New York, January 6, 2026, 12:24 ET — Regular session
- CoreWeave shares slide in midday trade after Truist opens coverage at Hold with an $84 target
- The AI cloud provider said it plans to add Nvidia’s Rubin platform, with deployment expected in the second half of 2026
- A D.A. Davidson analyst upgraded the stock a day earlier but kept a cautious tone on returns
CoreWeave shares fell 3.5% to $74.15 in midday trading on Tuesday after Truist Securities initiated coverage of the AI cloud infrastructure provider at “Hold” with an $84 price target, citing the company’s leverage and heavy capital spending needs. The company counts OpenAI, Microsoft, Meta and Google among customers, according to Truist.
The new coverage lands as investors reassess spending tied to the next wave of AI hardware. Nvidia on Tuesday unveiled its Rubin platform and said Rubin-based products are expected from partners in the second half of 2026, with a long list of cloud and AI-lab adopters.
CoreWeave said on Monday it will add Nvidia Rubin technology to its AI cloud platform and expects to be among the first cloud providers to deploy it in the second half of 2026. Chief executive Michael Intrator called Rubin “an important advancement” as AI shifts toward “reasoning and agentic” workloads.

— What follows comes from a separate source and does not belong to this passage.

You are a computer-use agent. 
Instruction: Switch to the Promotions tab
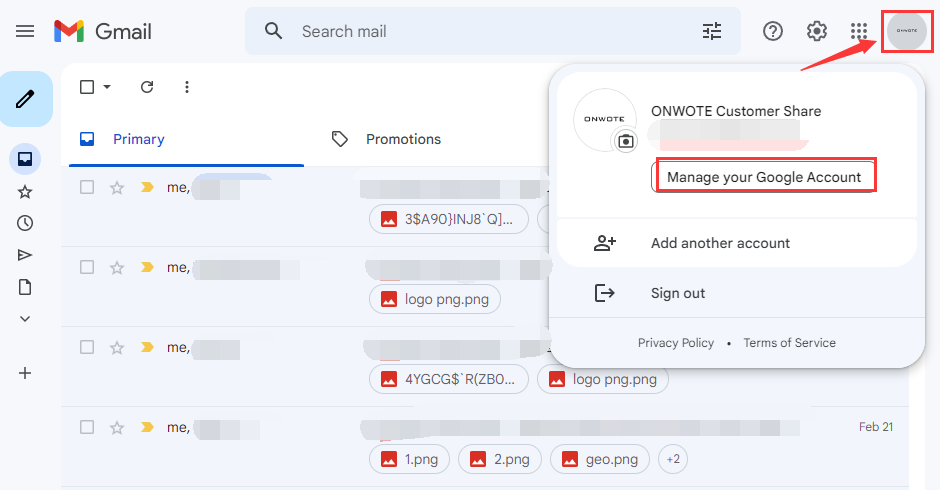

Truist’s note follows a shift in tone from D.A. Davidson analyst Gil Luria, who upgraded CoreWeave to “Neutral” from “Underperform” on Monday and lifted his price target to $68 from $36, while still arguing the company faces an “inevitable reckoning.” Luria pointed to reports that OpenAI may pursue fundraising that “would kick the can down the road,” in his view. Barron’s
Nvidia shares were up 0.3% in midday trading, while Microsoft was down 0.2%, underscoring how CoreWeave has moved on company-specific debate over funding and the pace of AI infrastructure buildouts rather than broader megacap tech swings.
The key risk for bulls is straightforward: CoreWeave’s model requires large upfront outlays for data centers and GPUs, which can magnify the impact of tighter financing conditions or any cooling in customer demand. Delays in hardware delivery or slower adoption of new systems would also test the company’s ability to match spending with contract revenue.
Traders will also watch whether Tuesday’s pullback signals renewed skepticism toward high-spend AI infrastructure names, even as Nvidia pushes the next chip cycle. Fresh analyst initiations and any updates on large customer commitments can move the stock quickly.
The next near-term catalyst is CoreWeave’s next results, with Nasdaq estimating an earnings report around Feb. 9; investors will be focused on guidance for capital spending, funding plans and the pace of customer deployments.